As the Internet of Things grows and we become more reliant on real-time information, data processing and analytics will move from centralized data centers to the network’s edge. Some have construed the migration of compute to the edge as harmful to the cloud and to the data center industry, but in reality, both edge computing and centralized cloud computing are vital to the future of the information economy.
A deeper understanding of the world leads to more efficient and effective planning and the ability to respond quickly to changes in the environment. But realizing the value of IoT data requires the ability to react to it in real time.
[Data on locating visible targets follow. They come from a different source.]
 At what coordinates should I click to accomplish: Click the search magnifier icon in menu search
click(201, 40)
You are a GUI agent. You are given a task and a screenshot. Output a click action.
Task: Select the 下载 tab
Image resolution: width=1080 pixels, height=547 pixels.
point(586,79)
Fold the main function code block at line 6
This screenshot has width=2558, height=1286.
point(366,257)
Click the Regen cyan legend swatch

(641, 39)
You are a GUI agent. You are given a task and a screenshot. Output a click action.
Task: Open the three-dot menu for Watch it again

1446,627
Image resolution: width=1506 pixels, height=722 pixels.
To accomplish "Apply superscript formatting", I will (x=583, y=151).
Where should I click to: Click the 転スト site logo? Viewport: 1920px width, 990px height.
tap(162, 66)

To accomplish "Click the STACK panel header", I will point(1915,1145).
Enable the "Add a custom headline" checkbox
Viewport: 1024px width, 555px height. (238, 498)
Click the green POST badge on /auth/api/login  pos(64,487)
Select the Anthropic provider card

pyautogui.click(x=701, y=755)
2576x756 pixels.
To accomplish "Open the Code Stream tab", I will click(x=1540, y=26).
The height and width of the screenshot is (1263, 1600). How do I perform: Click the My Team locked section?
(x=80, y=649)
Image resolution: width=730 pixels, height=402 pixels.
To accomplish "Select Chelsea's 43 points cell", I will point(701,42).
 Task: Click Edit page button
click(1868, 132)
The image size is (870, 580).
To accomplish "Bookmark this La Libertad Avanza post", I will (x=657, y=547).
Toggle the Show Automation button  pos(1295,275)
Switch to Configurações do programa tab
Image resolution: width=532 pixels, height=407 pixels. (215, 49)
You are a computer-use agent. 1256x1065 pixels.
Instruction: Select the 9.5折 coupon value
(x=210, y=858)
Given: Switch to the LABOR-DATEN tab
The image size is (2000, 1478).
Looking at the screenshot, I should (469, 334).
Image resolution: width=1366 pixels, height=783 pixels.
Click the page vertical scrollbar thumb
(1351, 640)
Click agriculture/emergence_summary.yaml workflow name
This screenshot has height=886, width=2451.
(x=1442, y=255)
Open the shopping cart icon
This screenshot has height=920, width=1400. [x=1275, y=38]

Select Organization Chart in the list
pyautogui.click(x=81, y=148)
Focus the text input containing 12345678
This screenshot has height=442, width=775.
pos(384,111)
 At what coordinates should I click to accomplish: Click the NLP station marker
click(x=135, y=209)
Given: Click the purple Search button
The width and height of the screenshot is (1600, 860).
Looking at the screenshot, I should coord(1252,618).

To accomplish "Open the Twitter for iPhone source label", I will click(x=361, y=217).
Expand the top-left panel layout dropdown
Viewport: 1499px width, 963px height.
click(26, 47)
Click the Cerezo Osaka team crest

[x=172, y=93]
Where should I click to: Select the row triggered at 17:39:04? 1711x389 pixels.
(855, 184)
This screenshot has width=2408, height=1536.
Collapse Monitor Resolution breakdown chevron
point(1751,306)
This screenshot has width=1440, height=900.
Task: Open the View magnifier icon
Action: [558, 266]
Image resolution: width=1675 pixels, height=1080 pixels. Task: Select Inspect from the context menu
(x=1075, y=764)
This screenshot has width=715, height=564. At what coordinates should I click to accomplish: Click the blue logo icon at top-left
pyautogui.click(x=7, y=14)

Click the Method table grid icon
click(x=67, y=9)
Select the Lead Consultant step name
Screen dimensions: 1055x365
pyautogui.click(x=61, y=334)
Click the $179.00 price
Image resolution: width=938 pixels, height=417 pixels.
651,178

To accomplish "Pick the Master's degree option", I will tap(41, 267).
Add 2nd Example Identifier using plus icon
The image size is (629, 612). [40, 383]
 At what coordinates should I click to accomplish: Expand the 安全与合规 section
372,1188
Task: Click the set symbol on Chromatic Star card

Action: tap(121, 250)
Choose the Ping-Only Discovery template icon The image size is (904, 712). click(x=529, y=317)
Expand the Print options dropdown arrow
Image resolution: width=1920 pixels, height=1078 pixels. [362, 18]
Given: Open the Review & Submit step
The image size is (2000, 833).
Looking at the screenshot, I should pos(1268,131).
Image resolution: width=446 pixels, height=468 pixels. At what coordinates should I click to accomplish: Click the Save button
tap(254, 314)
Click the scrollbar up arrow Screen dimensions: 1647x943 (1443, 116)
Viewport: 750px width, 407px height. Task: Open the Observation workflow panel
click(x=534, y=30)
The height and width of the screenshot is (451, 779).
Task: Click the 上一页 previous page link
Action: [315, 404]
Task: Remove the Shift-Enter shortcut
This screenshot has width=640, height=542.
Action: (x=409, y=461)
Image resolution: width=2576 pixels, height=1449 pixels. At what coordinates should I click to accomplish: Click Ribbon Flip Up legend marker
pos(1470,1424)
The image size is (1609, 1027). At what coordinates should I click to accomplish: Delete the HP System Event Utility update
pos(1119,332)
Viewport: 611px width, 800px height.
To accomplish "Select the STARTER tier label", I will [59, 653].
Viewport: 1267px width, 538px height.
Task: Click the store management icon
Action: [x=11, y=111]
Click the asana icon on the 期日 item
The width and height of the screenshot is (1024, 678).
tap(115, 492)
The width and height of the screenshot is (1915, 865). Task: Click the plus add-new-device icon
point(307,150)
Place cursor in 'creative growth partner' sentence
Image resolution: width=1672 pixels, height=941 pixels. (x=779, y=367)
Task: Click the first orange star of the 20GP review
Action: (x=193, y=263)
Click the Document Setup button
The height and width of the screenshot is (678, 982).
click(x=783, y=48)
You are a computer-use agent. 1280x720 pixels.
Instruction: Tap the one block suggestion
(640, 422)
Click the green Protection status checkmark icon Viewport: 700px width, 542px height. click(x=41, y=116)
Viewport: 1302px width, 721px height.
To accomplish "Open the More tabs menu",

Applications like traffic control and logistics can’t wait on data being transmitted to distant data centers to be analyzed and returned, hence the importance of edge computing.
Apple and Google provide an excellent example of the difference between edge computing and centralized cloud computing. Google is famed for the data centers and the technology it has developed to handle the fast analysis and indexing of massive volumes of data. When you interact with a Google service or use a Google device, your data goes via the cloud.
Apple does, of course, have centralized data centers, but in recent years Apple has tried to keep as much processing on device as possible. Both Google Photos and Apple’s Photos apps offer face and object recognition. Google uploads data to the cloud and does the work there. Apple uses machine learning technologies to analyze photos on-device.
As machine learning technology advances and processors with integrated machine learning hardware become more common, the scope of the computing that can be carried out at the network’s edge will increase.
So where does that leave the cloud and centralized data centers? Edge computing is great for real-time analysis and for filtering data to reduce its volume. But many of the insights provided by the IoT can’t be developed on the edge by smart devices working alone or in concert with a few other devices on a local mesh network.
To be truly valuable, that data must eventually be aggregated and analyzed collectively. A smart device could tell you what the weather is today, but it takes a data center with sophisticated modeling and analytics working on a huge aggregation of data to predict future weather with any accuracy.
While workloads that would of necessity have been based in data centers will move out to the edge as the technology develops, edge computing won’t take the place of the cloud — indeed, the network’s edge is just the cloud’s edge, and data centers will remain vital to the storage, analysis, and delivery of data to end users.